A native of Denmark, Sorensen spent part of her youth in Buffalo, returning to Denmark to complete high school and study at the Royal Academy of Art and Architecture in Copenhagen. "I never thought I would be coming back to the U.S.," she recalls. "But because I became interested in [media study], I started researching different schools. I was just as surprised as everyone else when the field that I chose turned out to have the best program at the university where my parents were professors. I was looking all over the world and this was the best."

Her father, Soren E. Sorensen, is a professor emeritus and former chair of the Department of Dental Materials in the School of Dental Medicine; her mother, Doris Sorensen, teaches in the Department of Linguistics, College of Arts and Sciences. Her brother, Flemming Sorensen, a manager at National Fuel Gas Company, also resides in Buffalo.

After earning a master of arts in the humanities from UB in 1976, Sorensen spent several years as a video/computer art researcher and artist-in-residence at various universities and television labs throughout New York State, then three years as an assistant professor and director of the Video and Sound Studios and Computer Graphics Program at Virginia Commonwealth University. In 1984, she joined the faculty of the California Institute of the Arts, serving 10 years as the founding director of the Computer Animation Lab in the School of Film and Video, and teaching such students as Andrew Stanton, now a producer and screenwriter with Pixar Animation Studios. She moved to the University of Southern California in 1995 as a full professor and the founding chair of the Division of Animation and Digital Arts in the School of Cinema-Television.

Sorensen joined the UB faculty this fall after spending two years as a full professor of film and media studies and research fellow in the Center for Film and Media Research at Arizona State University, Tempe. She also recently completed a two-year position as chair of "Global Eyes," the art gallery of ACM SIGGRAPH 2007, a prestigious international computer graphics conference.

Over 30 years ago, Sorensen studied at UB under such legendary names as Hollis Frampton, Paul Sharits, and Steina and Woody Vasulka—all considered to be among the most influential film and media artists in the world. Today, as chair of that same department, she says she is pleased to return because "this was the place that invented [the field]."

"I'm excited to be here because it is a model that other universities use," she says, "and it continues to be the most innovative.

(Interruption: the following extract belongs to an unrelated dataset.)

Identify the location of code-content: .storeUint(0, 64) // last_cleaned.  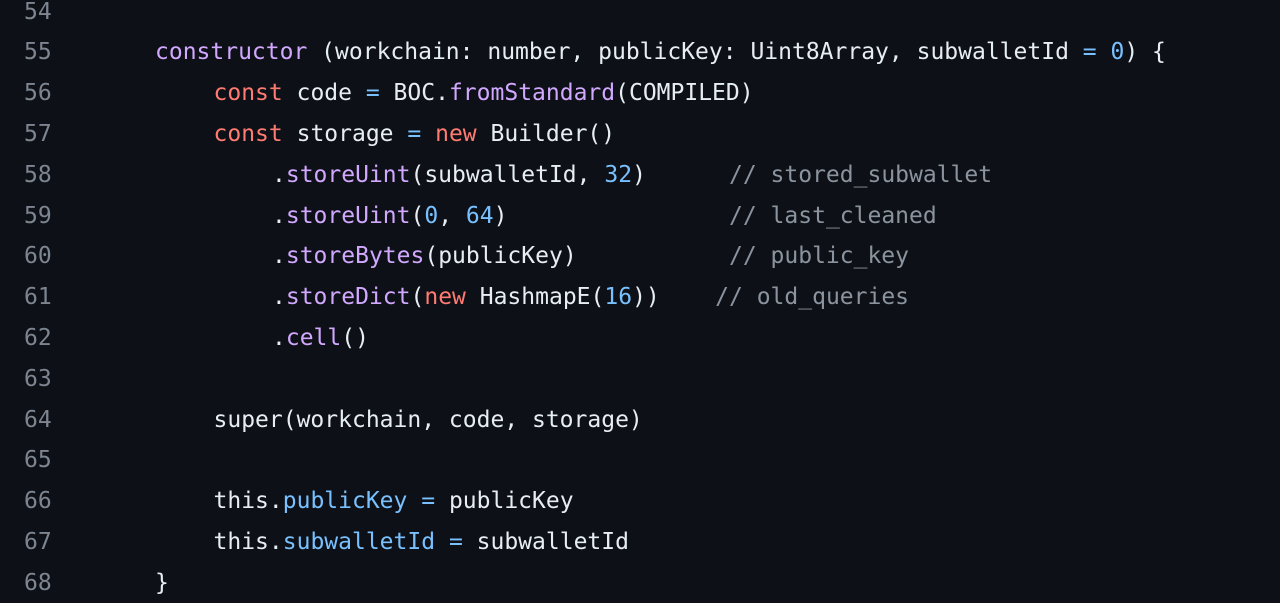
(604, 216).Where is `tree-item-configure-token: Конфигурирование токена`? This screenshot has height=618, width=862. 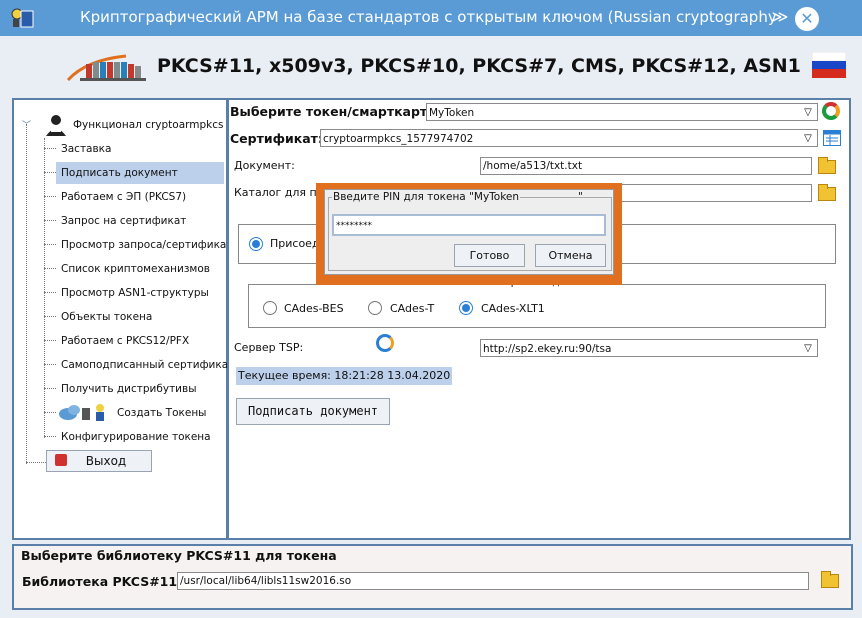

"This department's avant-garde focus and impact on related fields means there's an opportunity to do things that can't be done anywhere else," she adds. "And with the new UB 2020 initiative, I felt this was a really great moment in time to be working with colleagues at UB to develop something transdisciplinary, transcultural and global, involving new media on a really high level across fields, in collaboration with people here and all around the world."

Sorensen's interest in crossing cultures and disciplines is clear from her current international research efforts, such as the Amazon Boat Project, a collaboration with colleagues at the Federal University of Minas Gerais in Belo Horizonte and the Federal University of Rio de Janeiro. Sorensen, who is the project's only non-Brazilian co-director, says it will feature a floating cinema and state-of-the-art digital laboratory where artists and scientists can pursue research and creative work—in particular documentary filmmaking, animation and scientific visualization—about the Amazon River region. She began work on the project several years ago after organizing seminars on the intersection of art and science in Brazil.

"It's just perfect," Sorensen says about the circumstances that brought her back to Buffalo. "This is the right place to be at the right time. I'm really happy that it includes where I went to school and where my mother and father both were teaching. This is the first time since I was a teenager I've had my parents and my brother near me. And with my father's 90th birthday on Sept. 27, it's even more special to be here now."